Near the top of the climb the road turns sharp right and we turned right again soon after (ahead leads eventually to Pulau Betong).
It passed through an area that appeared to be an almost unmanaged fruit orchard which had been part cleared.
The road finished at a typical hut which seemed to be lived in by a migrant worker. It was a good place to take a drink on what was probably the hottest day of the year so far.
We had discovered the path onward on a Pulau Betong Lollipop walk and knew to climb away from the valley and curve left into an old rubber estate.
Generally the path was fine but in places where a tree had come down, the path would be covered mainly with prickly vines, this time it was easy to go around, we were now beyond the point where we had joined it going the other way.
Sometimes it took just a couple of minutes to clear the offending vines.

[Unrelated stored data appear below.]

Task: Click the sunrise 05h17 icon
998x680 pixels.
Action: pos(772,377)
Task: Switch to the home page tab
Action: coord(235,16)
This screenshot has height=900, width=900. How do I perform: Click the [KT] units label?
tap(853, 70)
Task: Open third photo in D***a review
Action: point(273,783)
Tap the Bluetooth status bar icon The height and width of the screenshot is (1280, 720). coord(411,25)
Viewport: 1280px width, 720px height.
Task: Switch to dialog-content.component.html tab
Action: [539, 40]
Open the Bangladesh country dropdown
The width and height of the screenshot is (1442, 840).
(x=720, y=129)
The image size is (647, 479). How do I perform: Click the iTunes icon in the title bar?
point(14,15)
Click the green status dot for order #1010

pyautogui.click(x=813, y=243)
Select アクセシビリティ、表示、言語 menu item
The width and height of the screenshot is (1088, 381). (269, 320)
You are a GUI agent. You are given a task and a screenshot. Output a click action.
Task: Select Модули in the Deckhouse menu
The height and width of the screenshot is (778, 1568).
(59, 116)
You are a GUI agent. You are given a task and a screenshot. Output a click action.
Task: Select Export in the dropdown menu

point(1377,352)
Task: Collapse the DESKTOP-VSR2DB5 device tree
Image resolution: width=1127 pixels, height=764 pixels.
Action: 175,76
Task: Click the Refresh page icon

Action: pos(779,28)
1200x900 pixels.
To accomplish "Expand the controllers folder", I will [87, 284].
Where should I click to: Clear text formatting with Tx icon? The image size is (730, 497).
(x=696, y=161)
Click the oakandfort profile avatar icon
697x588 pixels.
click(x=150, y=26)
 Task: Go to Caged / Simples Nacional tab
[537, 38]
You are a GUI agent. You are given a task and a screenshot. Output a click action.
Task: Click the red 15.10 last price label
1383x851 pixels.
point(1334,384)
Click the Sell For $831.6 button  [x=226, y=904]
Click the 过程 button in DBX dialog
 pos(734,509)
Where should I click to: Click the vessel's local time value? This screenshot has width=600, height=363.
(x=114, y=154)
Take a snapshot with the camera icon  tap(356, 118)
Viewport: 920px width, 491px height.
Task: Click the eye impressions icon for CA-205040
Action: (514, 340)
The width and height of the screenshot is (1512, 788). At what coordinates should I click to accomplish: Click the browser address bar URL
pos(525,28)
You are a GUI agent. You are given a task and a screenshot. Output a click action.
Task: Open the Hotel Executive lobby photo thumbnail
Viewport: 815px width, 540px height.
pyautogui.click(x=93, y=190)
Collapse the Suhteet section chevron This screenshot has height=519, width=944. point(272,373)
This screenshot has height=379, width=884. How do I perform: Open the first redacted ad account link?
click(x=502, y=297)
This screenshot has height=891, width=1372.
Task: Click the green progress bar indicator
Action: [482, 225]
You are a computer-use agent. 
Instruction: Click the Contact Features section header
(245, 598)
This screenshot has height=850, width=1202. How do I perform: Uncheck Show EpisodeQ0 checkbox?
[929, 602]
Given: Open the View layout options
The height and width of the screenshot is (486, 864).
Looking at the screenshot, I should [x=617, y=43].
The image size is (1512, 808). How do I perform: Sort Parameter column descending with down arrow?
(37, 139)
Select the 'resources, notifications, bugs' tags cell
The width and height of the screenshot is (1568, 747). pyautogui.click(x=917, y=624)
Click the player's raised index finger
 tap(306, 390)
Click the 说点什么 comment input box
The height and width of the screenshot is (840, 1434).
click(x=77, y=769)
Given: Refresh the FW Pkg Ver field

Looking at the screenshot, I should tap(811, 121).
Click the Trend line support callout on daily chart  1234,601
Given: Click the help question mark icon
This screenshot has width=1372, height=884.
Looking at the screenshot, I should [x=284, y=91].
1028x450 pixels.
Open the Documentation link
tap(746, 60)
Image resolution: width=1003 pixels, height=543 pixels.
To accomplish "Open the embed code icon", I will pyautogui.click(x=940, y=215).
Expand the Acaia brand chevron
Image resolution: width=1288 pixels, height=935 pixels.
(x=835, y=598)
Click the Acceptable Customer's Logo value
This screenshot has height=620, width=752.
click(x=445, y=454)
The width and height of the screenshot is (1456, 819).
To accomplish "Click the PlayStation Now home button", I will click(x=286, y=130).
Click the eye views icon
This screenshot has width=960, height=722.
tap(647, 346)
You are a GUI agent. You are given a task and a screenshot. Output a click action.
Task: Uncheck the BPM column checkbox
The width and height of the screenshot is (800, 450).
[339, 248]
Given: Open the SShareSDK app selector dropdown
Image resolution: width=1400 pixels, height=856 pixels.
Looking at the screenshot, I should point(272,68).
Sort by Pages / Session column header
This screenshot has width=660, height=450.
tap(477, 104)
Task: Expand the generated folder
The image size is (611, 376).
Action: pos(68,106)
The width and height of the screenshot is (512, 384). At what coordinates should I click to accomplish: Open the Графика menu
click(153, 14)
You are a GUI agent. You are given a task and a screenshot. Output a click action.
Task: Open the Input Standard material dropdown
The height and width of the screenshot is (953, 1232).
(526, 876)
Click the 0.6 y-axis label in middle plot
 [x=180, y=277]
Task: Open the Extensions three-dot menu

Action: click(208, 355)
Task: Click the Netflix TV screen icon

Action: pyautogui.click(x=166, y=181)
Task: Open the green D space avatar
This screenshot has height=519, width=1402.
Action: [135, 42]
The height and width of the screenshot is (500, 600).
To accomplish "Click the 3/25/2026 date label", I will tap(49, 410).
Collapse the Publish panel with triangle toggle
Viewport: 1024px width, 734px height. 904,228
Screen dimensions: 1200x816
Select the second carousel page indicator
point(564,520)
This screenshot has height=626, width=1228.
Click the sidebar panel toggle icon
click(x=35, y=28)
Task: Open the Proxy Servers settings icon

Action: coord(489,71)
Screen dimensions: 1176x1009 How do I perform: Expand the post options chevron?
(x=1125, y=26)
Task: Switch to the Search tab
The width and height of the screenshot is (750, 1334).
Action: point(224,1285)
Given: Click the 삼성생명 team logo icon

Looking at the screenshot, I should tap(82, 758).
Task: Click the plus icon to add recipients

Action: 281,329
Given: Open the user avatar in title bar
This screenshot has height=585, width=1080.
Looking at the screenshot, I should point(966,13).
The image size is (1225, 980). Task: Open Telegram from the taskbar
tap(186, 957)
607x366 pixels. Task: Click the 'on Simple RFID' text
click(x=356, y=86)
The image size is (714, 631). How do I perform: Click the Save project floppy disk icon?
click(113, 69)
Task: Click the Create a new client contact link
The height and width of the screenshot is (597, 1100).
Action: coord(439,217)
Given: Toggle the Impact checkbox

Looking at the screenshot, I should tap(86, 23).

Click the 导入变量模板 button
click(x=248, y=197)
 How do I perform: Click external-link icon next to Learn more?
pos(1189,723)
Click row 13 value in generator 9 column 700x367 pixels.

The path ended at what had probably been a hut and beyond was an abandoned orchard.
We knew we had to climb from here, the only question was the direction. Yuehong consulted her toy and it agreed showing we needed to go somewhat right as well. There appeared to be the remains of a path going up, it just needed non-stop snipping of the prickly vines to maintain progress. It faded away and we continued up in much the same manner.
It was slow progress but not uncomfortable and in due course we found ourselves on a wide ledge which seems to have been an attempt at a road. Parts were quite clear, others less so, and the secateurs were regularly called into action.
Yuehong joined in the fun where she felt I had been inadequate and the mass of ferns was not entirely bad news as it showed we must be approaching the cleared area. This first bed was readily skirted.
The second was another matter, our destination was somewhere ahead. There was no alternative, they had to be trampled and/or cut hopefully in a manner which would allow us to find the route should we decide to return.
There's a general picture at the top but these two show the south-west end, it's about 50 metres wide and several hundred metres long and with today being extremely hot, it didn't do us any good to have to cross it.
Quite what possesses people to abuse nature like this is beyond my understanding, it seems to be related to greed. In this case, the work needed to replace the soil, grass it and maintain it would have been enormous, not least because there would not have been enough water available in the area. It took a little while to find our way out at the far end and then we joined what had once been a wide trail which we had used in both directions recently..
It gets less overgrown going down and eventually turns into the notorious incomplete super highway.
We soon came to the point where we could turn off and slip down the short connecting path to a network of fruit orchard paths.
I had cut through the undergrowth recently, but the look on Yuehong's face told me that I hadn't done a very good job. When we reached the second stream it was time for another refreshment break. Yuehong is more sensitive to heat than I am and she was not at her best, in the end for the first time this trip we managed to finish all the water we had brought.
We had a short but pleasant climb and as we passed the bamboo hut and its dogs, Yuehong's slipped which was not good news for her bad knee. Fortunately, she was able to 'walk it off'.
My lovely wife had brought along a goodly supply of Tiger in anticipation (correctly) of a longer than average outing and I consumed the last one under a durian tree with some well developed fruits.
Yuehong sensibly took it very slowly down the concrete road and I went ahead to recover Mavis. By now it was the late afternoon and the tide had come in floating the fishing boats off the sand.
It had indeed been a long session using paths which see little use even compared to 5 years ago when we started serious hiking in Penang. There are few paths in the south of the island which are kept open by the passage of hikers, if the farmers don't need them then they will surely be lost.
As it was we made our way back via our Sungai Pinang restaurant which was doing a roaring trade. When we got home, Yuehong rushed to the swimming pool to get her temperature back to normal. I am less than keen, the pool is kept very well but whenever I swim in the tropics I tend to get ear infections.